Large-scale randomized controlled trials (RCTs) have well demonstrated the beneficial effects of
cholesterol-lowering treatment with
statins in patients at high risk of
vascular disease. However, large
statin RCTs were usually restricted to the typical 5-6 years. Moreover, non-cardiovascular events, especially the risk of
cancer, probably failed to emerge within a restricted period of 6 years. The aim of this study was to evaluate the long-term efficacy and safety of
statin treatment by performing a meta-analysis of
statin RCTs with extended follow-up beyond 6 years. Six RCTs with post-trial follow-up were eligible for inclusion, involving 47,296 patients with total follow-up ranging from 6.7 to 14.7 years. During the post-trial period, all the surviving participants were advised to take a
statin and the
cholesterol level were almost identical between the original
statin group and the original placebo group.
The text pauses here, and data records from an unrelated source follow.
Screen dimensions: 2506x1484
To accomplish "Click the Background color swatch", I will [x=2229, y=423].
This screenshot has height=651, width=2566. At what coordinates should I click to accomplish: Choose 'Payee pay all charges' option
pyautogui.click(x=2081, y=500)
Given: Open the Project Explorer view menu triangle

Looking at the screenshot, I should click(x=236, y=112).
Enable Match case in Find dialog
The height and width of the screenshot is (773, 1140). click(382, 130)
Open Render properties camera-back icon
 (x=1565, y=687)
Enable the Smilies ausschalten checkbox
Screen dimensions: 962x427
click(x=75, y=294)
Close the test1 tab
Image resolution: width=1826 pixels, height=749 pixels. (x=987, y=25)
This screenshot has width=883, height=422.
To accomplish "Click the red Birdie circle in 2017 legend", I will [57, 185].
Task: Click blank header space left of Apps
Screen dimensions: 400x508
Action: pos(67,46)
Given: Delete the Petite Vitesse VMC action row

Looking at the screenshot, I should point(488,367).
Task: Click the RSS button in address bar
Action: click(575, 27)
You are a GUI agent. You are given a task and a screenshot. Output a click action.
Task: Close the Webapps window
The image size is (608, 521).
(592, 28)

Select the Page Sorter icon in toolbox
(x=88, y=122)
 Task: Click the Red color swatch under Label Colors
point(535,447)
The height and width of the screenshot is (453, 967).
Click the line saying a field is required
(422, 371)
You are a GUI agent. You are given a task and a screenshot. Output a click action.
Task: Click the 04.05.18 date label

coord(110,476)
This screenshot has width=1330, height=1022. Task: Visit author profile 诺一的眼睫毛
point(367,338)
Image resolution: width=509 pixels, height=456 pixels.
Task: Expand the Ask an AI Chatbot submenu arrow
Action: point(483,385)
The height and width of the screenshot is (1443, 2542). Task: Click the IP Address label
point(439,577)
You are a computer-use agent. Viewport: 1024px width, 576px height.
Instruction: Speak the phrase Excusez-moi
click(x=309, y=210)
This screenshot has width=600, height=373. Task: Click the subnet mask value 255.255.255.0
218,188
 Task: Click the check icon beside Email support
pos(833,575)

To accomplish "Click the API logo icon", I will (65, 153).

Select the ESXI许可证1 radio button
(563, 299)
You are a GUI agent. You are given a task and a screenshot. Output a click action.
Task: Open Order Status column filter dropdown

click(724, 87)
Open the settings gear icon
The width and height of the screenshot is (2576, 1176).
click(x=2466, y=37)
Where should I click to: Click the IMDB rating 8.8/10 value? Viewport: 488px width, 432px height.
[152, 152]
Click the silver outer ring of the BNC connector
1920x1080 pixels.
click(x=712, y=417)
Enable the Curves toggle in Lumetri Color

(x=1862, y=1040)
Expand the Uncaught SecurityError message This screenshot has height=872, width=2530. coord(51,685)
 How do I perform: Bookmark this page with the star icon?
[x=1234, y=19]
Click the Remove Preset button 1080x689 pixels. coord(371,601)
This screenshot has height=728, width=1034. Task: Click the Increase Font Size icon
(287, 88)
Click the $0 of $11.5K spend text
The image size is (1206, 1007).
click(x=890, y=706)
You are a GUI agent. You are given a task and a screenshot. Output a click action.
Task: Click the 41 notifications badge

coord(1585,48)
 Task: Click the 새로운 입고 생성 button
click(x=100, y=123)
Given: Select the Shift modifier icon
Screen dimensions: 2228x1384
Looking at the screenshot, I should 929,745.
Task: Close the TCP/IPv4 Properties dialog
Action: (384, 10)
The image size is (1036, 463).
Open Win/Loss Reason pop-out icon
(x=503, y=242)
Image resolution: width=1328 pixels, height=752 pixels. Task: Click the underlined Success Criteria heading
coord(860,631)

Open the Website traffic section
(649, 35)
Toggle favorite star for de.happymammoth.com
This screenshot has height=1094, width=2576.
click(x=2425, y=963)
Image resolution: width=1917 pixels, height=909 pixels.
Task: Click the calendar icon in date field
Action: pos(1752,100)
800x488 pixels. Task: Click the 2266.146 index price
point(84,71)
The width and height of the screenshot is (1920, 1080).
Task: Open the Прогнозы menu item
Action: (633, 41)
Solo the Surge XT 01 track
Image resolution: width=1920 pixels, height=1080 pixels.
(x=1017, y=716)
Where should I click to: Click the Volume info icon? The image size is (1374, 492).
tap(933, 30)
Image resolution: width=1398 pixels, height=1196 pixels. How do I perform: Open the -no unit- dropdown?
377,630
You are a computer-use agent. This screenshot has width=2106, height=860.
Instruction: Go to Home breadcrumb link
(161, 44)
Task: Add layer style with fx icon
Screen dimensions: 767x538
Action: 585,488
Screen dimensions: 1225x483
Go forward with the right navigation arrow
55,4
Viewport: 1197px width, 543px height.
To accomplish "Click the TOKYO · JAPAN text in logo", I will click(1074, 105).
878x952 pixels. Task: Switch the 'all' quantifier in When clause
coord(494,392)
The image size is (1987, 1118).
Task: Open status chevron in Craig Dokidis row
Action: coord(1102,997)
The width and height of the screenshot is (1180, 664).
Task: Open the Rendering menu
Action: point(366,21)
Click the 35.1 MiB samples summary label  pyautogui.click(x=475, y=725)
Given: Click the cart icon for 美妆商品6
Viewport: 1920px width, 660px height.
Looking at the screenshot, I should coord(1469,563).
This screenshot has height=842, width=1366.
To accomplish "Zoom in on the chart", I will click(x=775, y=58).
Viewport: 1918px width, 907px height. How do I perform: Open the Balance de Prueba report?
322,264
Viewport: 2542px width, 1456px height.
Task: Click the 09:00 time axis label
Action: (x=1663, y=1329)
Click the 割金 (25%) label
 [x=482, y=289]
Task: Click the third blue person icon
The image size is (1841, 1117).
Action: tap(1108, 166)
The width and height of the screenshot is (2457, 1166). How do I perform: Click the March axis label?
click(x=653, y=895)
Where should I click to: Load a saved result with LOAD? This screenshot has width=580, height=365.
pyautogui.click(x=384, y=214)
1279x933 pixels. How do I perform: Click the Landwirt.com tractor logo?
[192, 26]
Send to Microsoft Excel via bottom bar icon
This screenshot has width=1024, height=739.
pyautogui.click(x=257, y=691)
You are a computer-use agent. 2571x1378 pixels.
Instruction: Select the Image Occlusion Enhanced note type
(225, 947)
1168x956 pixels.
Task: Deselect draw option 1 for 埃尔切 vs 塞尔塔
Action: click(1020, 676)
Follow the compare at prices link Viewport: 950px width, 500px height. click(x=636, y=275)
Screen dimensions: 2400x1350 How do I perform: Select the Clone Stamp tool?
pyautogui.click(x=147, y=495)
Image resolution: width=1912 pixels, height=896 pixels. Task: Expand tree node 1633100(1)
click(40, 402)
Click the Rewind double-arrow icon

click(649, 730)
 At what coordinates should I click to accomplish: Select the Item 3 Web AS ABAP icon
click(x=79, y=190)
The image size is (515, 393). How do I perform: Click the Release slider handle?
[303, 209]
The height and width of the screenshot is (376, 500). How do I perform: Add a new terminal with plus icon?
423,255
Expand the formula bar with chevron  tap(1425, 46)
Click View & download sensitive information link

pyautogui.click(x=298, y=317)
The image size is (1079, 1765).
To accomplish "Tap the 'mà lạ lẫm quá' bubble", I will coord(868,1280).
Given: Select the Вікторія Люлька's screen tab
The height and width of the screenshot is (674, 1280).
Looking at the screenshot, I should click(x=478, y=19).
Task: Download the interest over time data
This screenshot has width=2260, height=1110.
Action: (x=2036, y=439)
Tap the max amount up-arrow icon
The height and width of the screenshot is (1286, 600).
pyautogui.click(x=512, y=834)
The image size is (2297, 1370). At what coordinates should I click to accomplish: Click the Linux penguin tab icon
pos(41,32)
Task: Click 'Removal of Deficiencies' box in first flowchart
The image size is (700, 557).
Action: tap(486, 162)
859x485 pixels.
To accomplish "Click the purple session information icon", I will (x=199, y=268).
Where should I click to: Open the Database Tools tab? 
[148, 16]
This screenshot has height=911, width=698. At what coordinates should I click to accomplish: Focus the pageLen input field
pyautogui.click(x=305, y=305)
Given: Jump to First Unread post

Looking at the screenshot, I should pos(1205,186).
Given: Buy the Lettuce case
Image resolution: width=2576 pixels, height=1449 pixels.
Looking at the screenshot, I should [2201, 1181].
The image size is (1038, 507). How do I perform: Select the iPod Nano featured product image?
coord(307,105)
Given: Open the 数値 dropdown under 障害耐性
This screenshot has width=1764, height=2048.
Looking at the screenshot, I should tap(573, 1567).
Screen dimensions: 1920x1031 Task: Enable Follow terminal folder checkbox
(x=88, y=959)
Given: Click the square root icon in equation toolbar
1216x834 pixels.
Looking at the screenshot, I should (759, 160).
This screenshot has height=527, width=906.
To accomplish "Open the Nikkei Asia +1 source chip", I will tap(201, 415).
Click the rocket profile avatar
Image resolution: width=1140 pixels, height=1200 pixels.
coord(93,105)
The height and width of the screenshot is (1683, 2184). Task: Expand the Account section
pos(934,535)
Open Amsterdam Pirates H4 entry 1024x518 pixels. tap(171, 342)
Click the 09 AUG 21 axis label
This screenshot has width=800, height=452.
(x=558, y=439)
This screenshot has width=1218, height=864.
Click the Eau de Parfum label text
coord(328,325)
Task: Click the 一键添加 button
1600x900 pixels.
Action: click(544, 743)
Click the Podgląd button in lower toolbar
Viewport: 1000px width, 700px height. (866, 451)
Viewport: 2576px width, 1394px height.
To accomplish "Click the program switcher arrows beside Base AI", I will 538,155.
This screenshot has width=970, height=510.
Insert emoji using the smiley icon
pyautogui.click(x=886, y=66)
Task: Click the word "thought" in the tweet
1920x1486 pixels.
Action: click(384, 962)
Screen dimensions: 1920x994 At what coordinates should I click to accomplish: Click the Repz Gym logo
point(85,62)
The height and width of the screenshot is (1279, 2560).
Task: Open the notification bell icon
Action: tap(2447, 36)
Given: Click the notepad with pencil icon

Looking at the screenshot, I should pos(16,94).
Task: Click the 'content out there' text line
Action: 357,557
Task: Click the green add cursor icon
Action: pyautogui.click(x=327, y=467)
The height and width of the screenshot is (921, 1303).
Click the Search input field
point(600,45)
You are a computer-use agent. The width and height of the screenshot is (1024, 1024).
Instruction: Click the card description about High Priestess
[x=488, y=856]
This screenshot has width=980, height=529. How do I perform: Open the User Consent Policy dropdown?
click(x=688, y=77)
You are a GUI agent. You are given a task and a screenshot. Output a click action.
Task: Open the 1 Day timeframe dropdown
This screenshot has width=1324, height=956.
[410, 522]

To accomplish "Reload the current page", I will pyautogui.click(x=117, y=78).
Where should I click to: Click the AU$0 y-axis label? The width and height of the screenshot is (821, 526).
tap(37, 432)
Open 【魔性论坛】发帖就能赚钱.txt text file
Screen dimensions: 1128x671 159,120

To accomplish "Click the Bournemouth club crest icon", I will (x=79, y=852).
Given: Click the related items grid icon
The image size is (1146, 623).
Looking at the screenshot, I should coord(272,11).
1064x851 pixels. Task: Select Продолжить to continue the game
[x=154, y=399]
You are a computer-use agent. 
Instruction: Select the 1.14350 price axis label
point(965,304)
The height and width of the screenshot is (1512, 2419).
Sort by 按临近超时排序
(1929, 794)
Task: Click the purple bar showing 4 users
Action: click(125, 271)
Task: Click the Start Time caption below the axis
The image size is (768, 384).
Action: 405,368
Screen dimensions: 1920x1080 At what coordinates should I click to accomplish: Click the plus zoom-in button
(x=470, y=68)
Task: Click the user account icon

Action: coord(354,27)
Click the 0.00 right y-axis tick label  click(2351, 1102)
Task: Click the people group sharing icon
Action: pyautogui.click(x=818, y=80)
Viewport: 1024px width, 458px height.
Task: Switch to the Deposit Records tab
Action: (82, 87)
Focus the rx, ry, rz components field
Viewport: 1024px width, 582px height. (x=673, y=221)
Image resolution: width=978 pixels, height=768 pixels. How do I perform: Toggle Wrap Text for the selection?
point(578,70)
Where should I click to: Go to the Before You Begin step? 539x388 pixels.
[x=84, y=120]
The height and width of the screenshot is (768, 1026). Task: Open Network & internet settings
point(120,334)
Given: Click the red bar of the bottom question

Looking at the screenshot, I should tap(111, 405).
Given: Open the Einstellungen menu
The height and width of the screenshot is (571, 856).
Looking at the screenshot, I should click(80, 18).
Over the entire 6.7-14.7 years of follow-up, a significant reduction in the rates of all-cause mortality (relative risk 0.90, 95% confidence interval 0.85-0.96; P=0.0009), cardiovascular mortality (0.87, 0.81-0.93; P<0.0001) and major coronary events (0.79, 0.72-0.86; P<0.00001) was observed in favour of the original
statin group. During 2-year post-trial period, further reduction in all-cause mortality (0.83, 0.74-0.93; P=0.001), cardiovascular mortality (0.81, 0.69-0.95; P=0.01) and major coronary events (0.77, 0.63-0.95; P=0.01) was observed among initially
statin-treated patients. Over the entire follow-up period,
statin treatment did not increase the incidence of
cancers (0.99, 0.95-1.04; P=0.79), deaths from
cancers (1.00, 0.93-1.07; P=0.98) and non-cardiovascular mortality (0.95, 0.90-1.00; P=0.07). In conclusion,
statin treatment beyond 6 years is effective and safe in patients at high risk of vascular events. Moreover, earlier treatment with
statin may not only preserve the initial benefit but also have further survival benefit for additional 2 years. Further studies are called for to explore the underlying mechanisms.